Zo begon in 1967 het verhaal van de Dyane. Het was geen opvolger van de geit, de wagen kwam tussen de 2CV en de AMI6 te staan. Toch werd de Dyane op dezelfde productielijn als de 2CV gemaakt. Dat had zo zijn voordelen. Er konden kosten gepaard worden, waardoor de wagen low budget kon gehouden worden. Indien het nieuwe model aansloeg kon de Dyane bovendien de productie van de geit zonder problemen overnemen.

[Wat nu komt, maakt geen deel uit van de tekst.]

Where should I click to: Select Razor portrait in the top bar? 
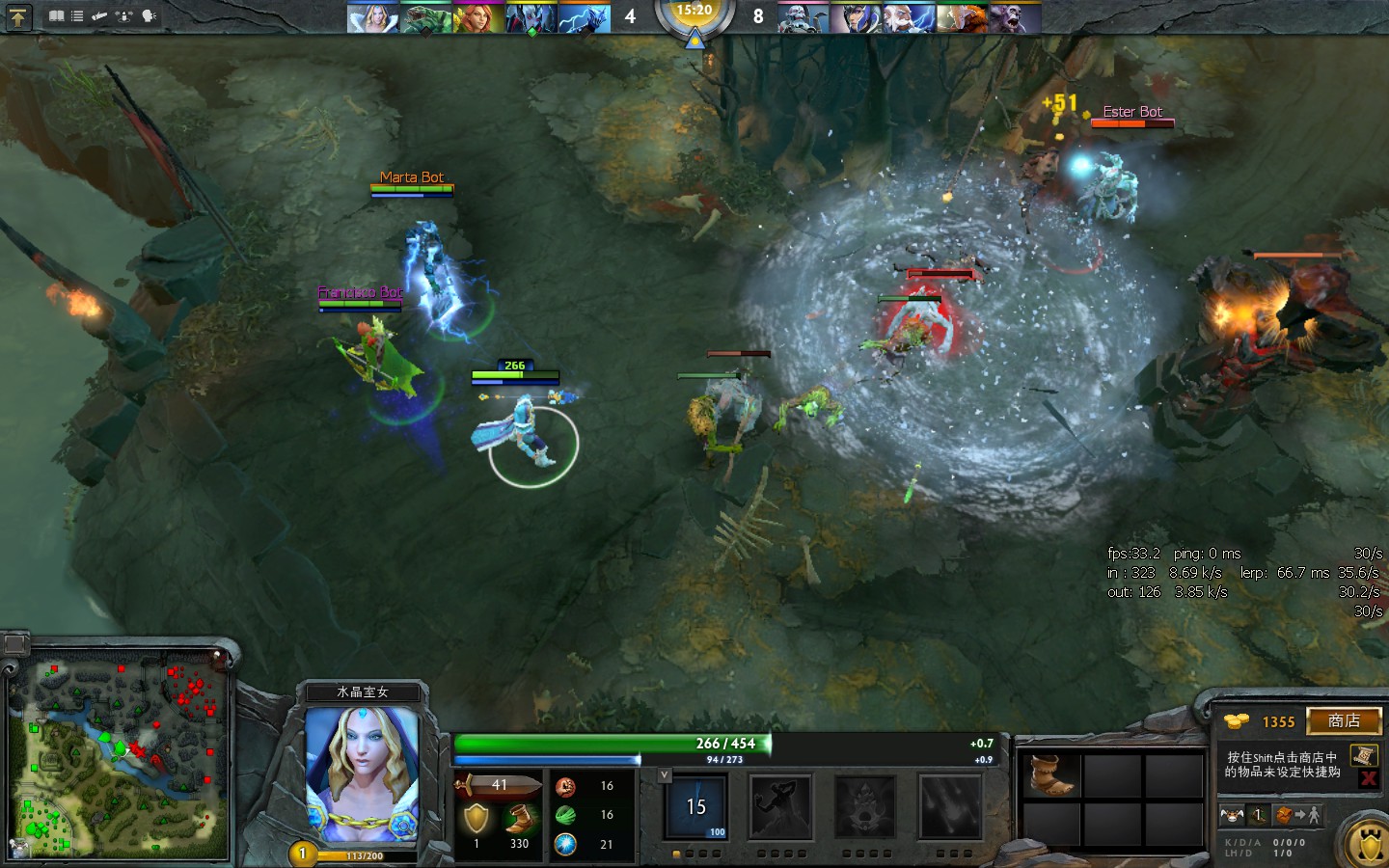point(585,18)
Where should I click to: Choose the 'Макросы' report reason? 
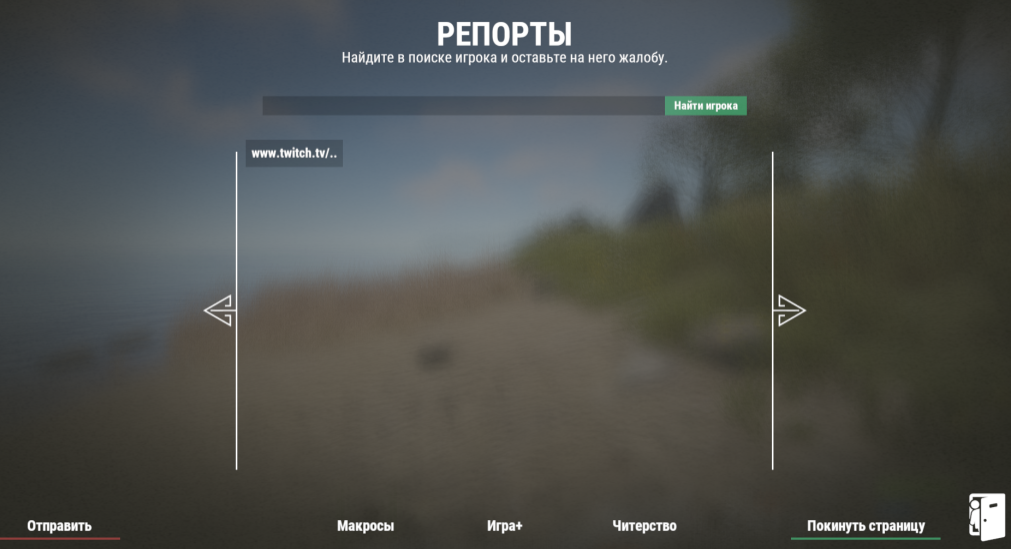(365, 526)
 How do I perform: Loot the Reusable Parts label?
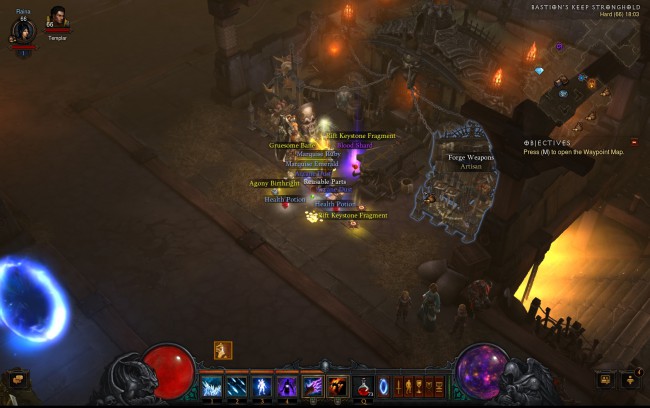point(325,182)
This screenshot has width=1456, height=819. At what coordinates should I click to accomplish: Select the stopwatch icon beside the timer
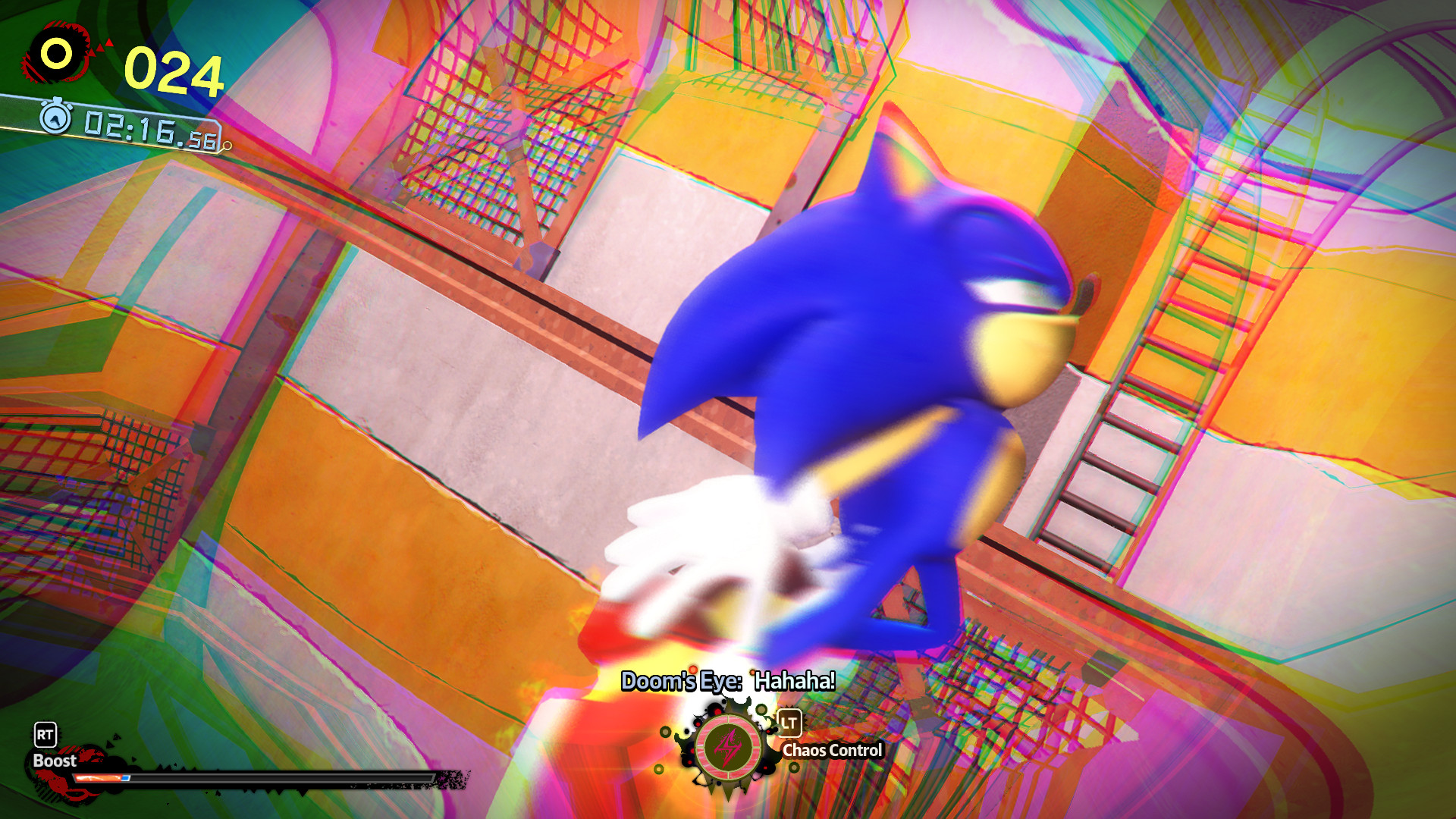click(54, 120)
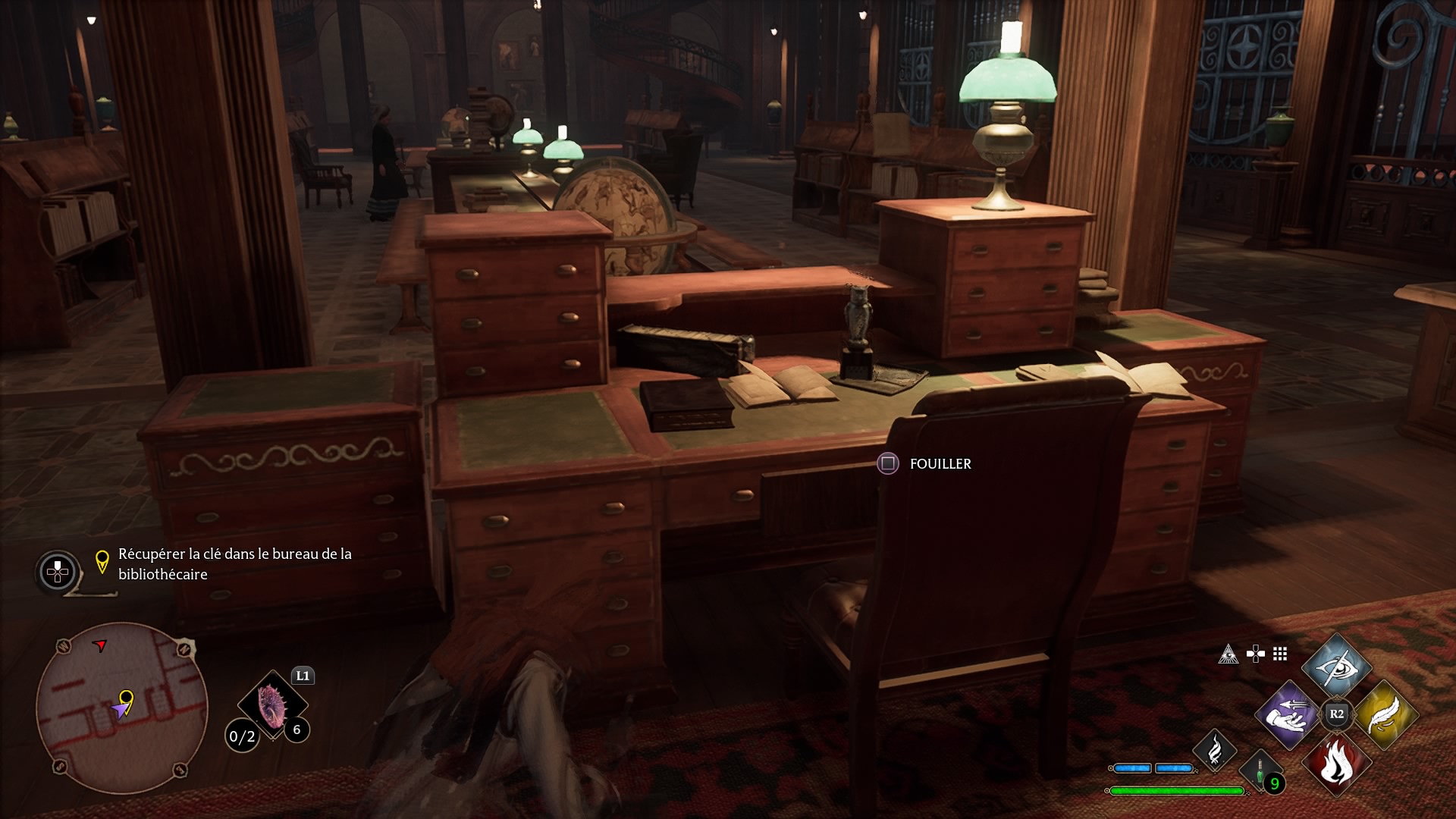
Task: Activate the ancient magic flame icon
Action: tap(1214, 749)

Tegelijk waren er ook wel een aantal beperkingen. Doordat de Dyane dezelfde basis had als de 2CV waren ook de afmetingen gelijk: breder dan de geit kon dus niet. Naast
het platform en de afmetingen, bleef ook
de motor hetzelfde. Die was namelijk fiscaal aantrekkelijker dan die van de R4.
Ontwerp van Panhard
Het ontwerp van de Dyane is niet van de hand van het stylingbureau van Citroën. De designers hadden namelijk hun handen vol met de restyling van zowel de DS als de AMI6. Het ontwerp werd daarom uitbesteed aan een dochterafdeling, de designafdeling van Panhard. Die automobielfabrikant, de oudst nog bestaande in Frankrijk, was deels eigendom van Citroën.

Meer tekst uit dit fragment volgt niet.